Another benefit of customizing escalation procedures is that they can provide an opportunity to build in personal accountability to teams or individuals. For example, the IT Manager who is woken at 3 a.m. when the critical message is sent to his cell phone will want to know why there was a lack of response from the on-call administration team at the third level of alert, prior to it being escalated to the fourth level.
Timing is Everything
The success of any message notification strategy will be determined by its ability to eliminate threats to the system in good time. As mentioned earlier, this begins with real-time identification but quickly extends to the time it takes to resolve an issue. Knowing about a looping job in the system is not sufficient information to resolve it.

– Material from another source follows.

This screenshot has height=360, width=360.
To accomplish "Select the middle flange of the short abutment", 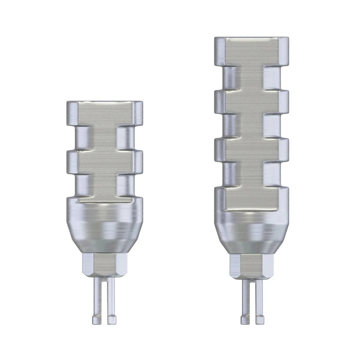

Operators need to know where that looping job resides in order to provide an immediate response without any lengthy investigation, during which time the looping job could otherwise be consuming vast amounts of system resources.
Similarly, any strategy must also be flexible enough to accommodate the growth, change and development of a systems environment over time. Staff change, resources change and processes change so the ability to tweak alert rules, authorization profiles and escalation procedures will be important to not only maintain the pro-active approach in the long term, but also to ensure the management of it does not itself become a labor-intensive task.